Make an exact copy of the lines from the one holding "Task: Expand the hidden system tray icons" through the end of the entries below, both ends kept, and of nothing else. Exclude pictures.

[[ GIVEN RECORDS, beginning ]]

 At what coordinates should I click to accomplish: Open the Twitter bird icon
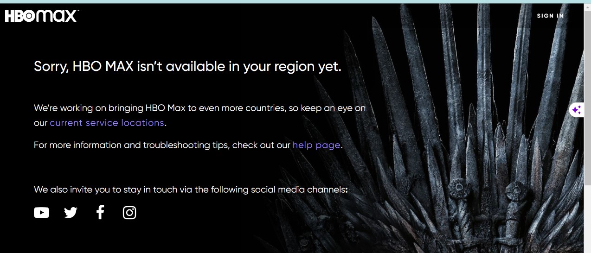pos(71,213)
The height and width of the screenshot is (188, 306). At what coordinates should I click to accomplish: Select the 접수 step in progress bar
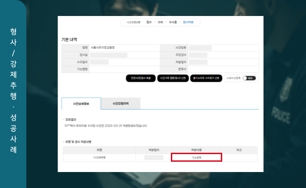click(x=149, y=22)
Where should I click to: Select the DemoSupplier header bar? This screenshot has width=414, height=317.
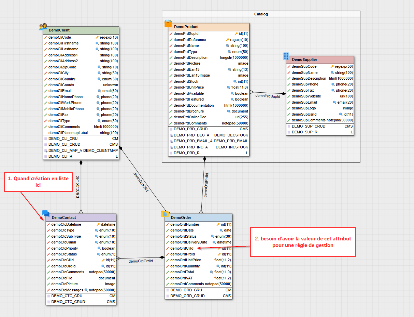coord(320,60)
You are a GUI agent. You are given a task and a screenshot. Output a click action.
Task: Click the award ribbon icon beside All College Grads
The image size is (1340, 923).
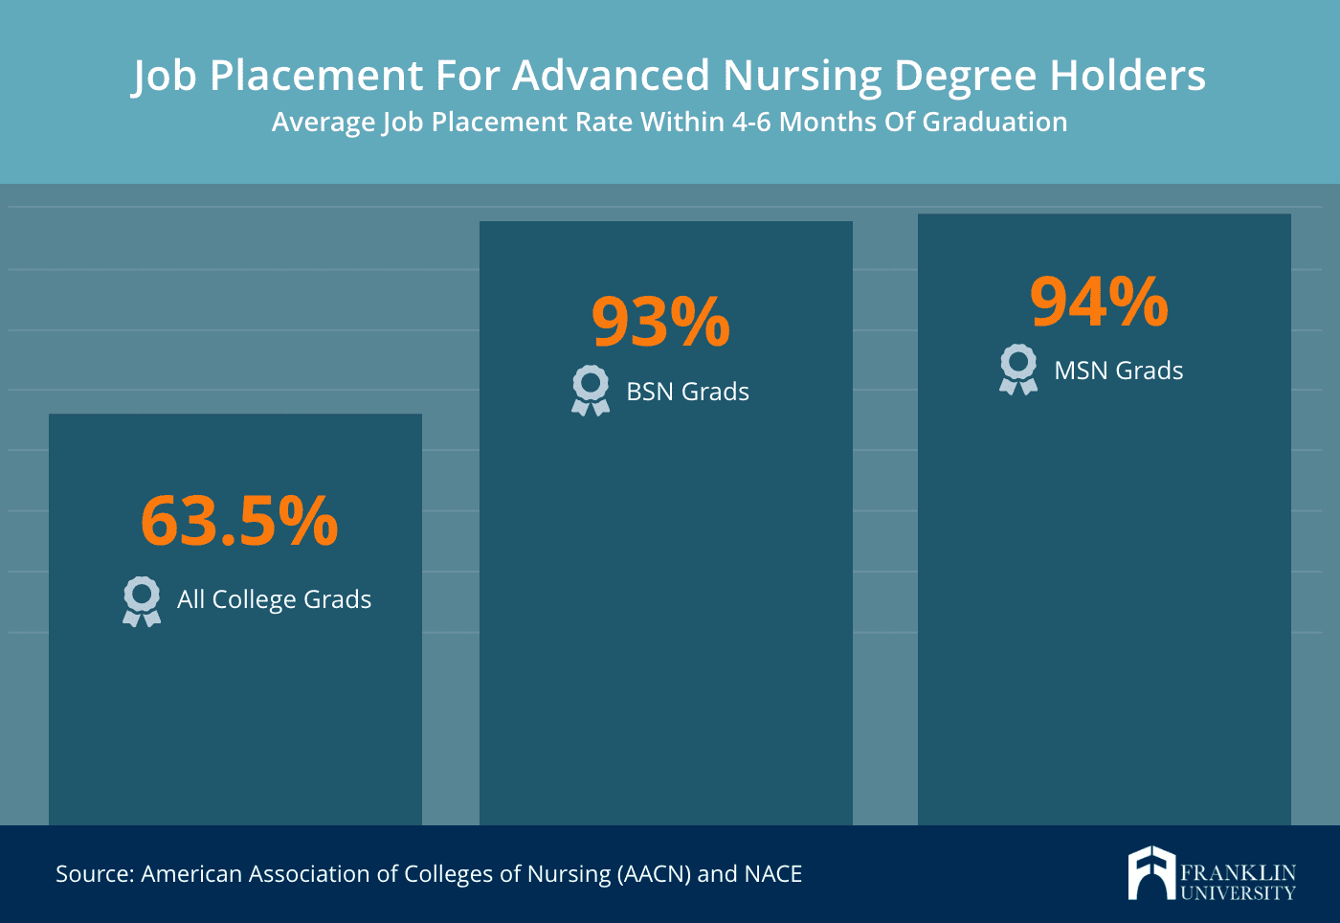142,601
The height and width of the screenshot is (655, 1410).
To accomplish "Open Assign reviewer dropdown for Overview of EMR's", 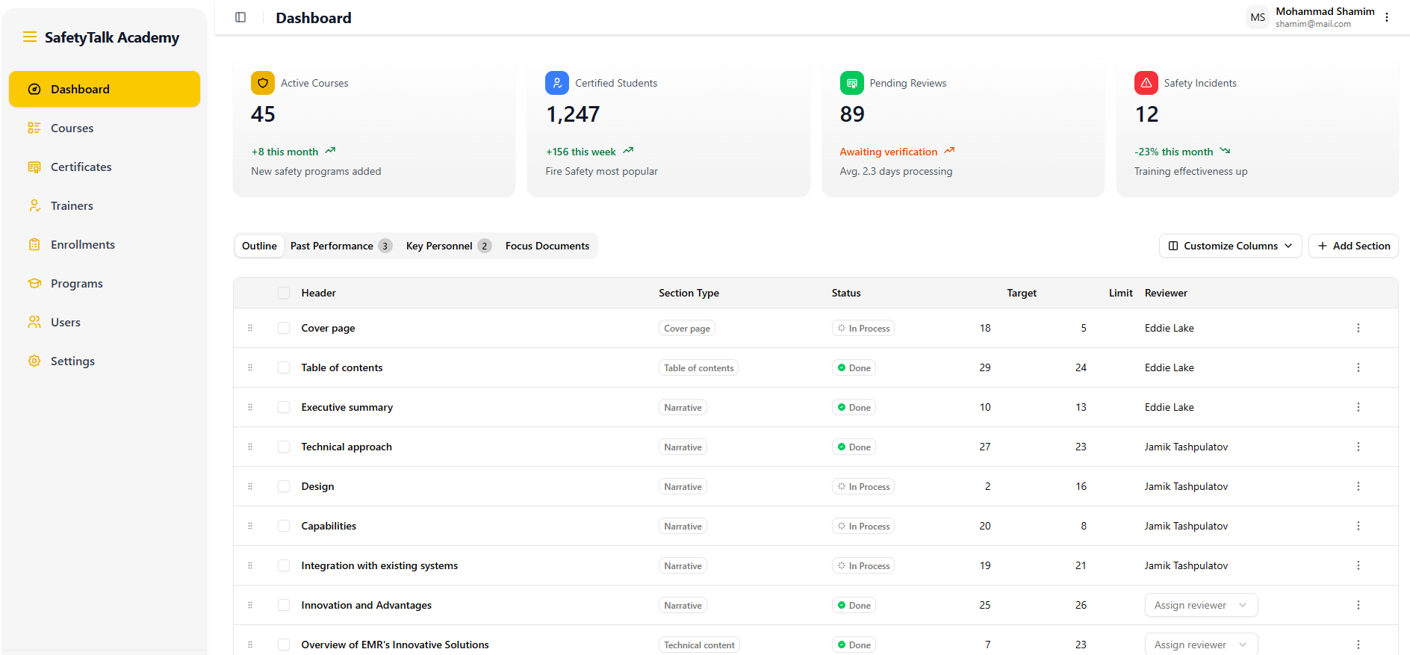I will pos(1201,644).
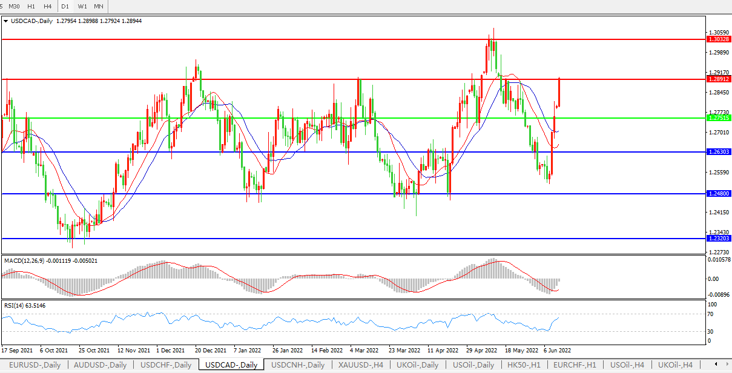The width and height of the screenshot is (732, 373).
Task: Switch to the AUDUSD-,Daily tab
Action: pos(100,365)
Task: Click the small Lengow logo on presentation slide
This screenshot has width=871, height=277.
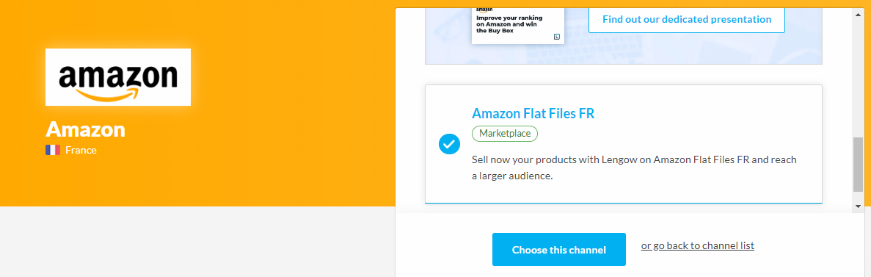Action: coord(557,37)
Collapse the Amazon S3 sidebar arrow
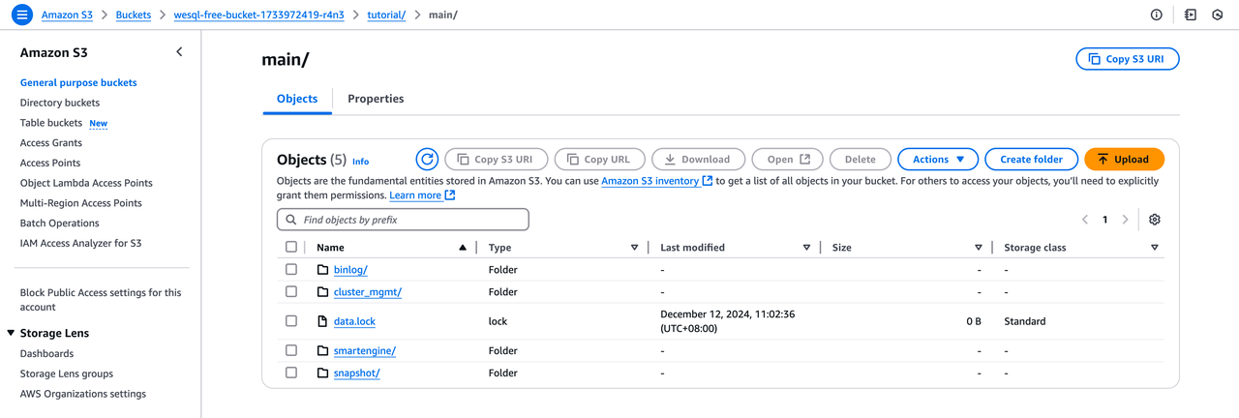Viewport: 1239px width, 418px height. [179, 52]
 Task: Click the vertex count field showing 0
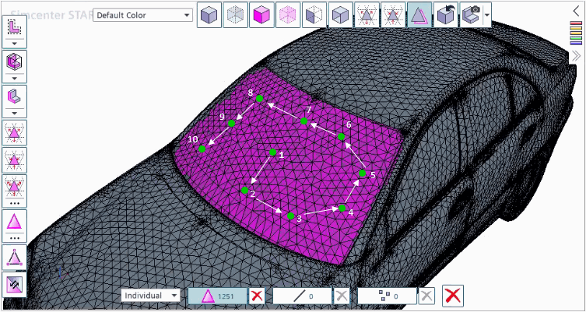coord(387,296)
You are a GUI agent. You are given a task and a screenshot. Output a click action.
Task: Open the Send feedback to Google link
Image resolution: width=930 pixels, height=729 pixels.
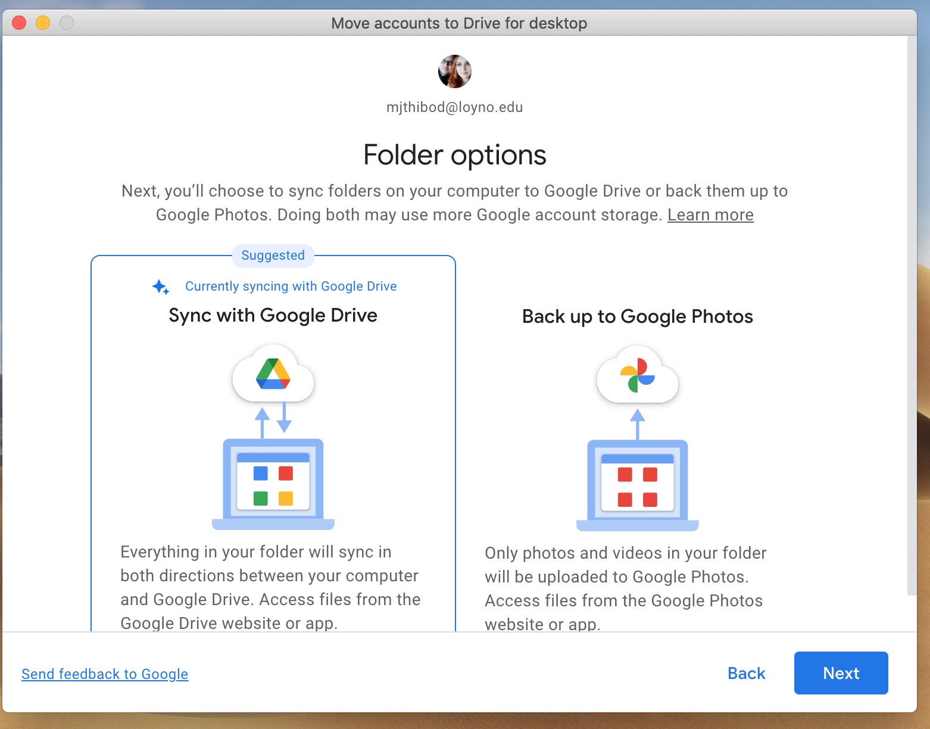(105, 674)
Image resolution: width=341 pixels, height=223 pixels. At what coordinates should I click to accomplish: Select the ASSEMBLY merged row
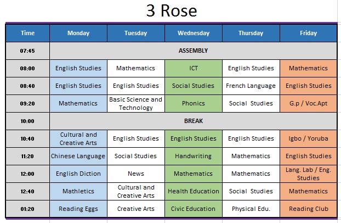193,51
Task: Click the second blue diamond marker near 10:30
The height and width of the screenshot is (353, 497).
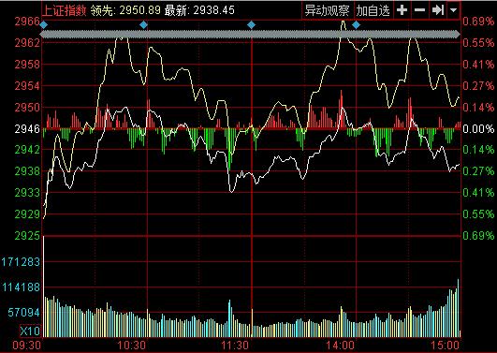Action: click(144, 24)
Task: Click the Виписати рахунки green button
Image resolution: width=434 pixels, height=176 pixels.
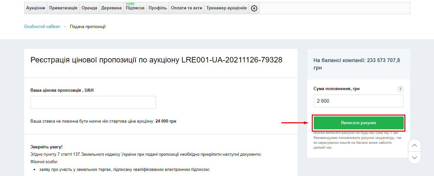Action: (x=358, y=123)
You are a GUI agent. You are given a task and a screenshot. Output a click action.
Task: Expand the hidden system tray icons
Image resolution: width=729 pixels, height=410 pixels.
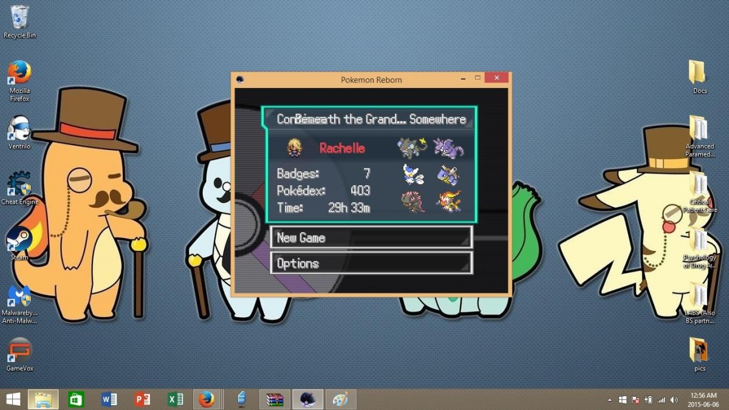(609, 400)
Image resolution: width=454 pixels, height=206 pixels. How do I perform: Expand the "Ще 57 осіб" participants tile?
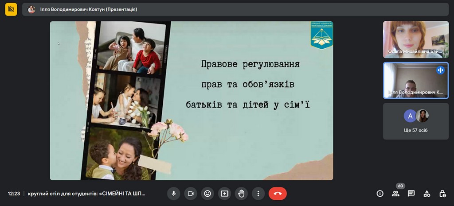(x=416, y=121)
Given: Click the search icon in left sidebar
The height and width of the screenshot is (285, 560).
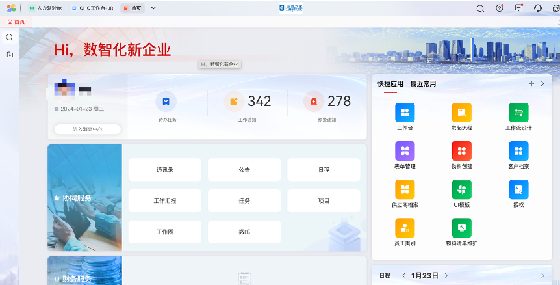Looking at the screenshot, I should (x=10, y=37).
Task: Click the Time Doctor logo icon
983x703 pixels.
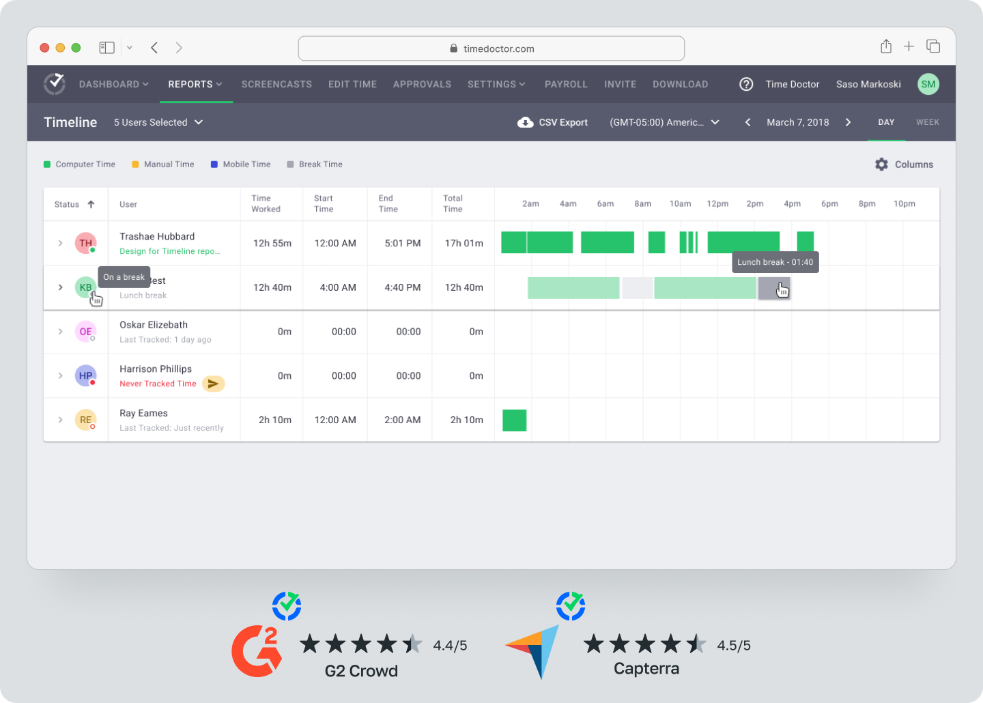Action: tap(55, 84)
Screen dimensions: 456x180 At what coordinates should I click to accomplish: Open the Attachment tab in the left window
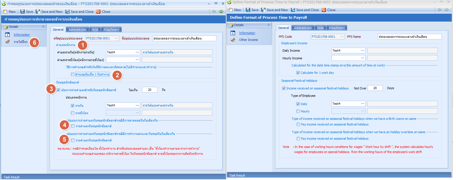click(x=111, y=30)
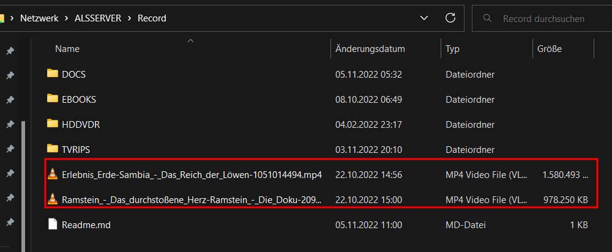Sort files by Name column
Screen dimensions: 612x252
[67, 49]
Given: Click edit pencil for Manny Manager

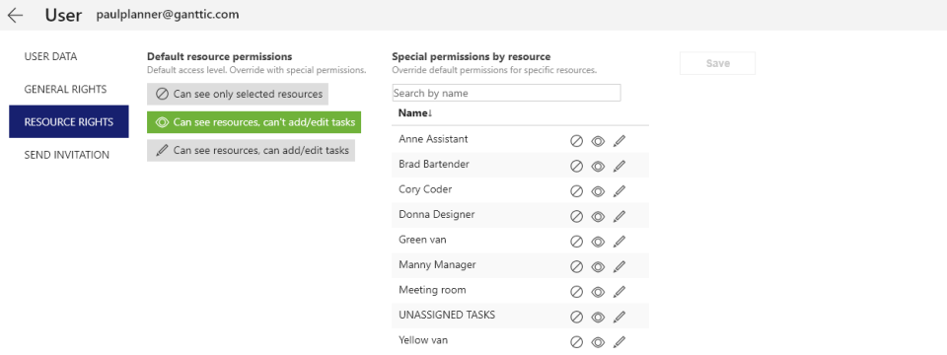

[[ GIVEN RECORDS, end ]]

- **SOLUTION**
Task: Expand the hidden system tray icons
Image resolution: width=729 pixels, height=410 pixels.
(609, 400)
Image resolution: width=454 pixels, height=206 pixels. How do I perform: Expand the "Ще 57 осіб" participants tile?
(x=416, y=121)
Given: Click the search icon in left sidebar
The height and width of the screenshot is (285, 560).
Looking at the screenshot, I should (x=10, y=37).
Task: Click the Time Doctor logo icon
983x703 pixels.
Action: tap(55, 84)
Screen dimensions: 456x180 At what coordinates should I click to accomplish: Open the Attachment tab in the left window
click(x=111, y=30)
Sort files by Name column
Screen dimensions: 612x252
[67, 49]
Given: Click edit pencil for Manny Manager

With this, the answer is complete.